[Stored records]
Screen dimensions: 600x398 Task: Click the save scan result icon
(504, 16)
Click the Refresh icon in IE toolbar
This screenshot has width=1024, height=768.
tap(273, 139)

DESCRIPTION OF THE TASK: Return the whole of the data, character for character.

REPLY TO THE EXERCISE:
Screen dimensions: 600x398 Task: Click the save scan result icon
(504, 16)
Click the Refresh icon in IE toolbar
This screenshot has width=1024, height=768.
tap(273, 139)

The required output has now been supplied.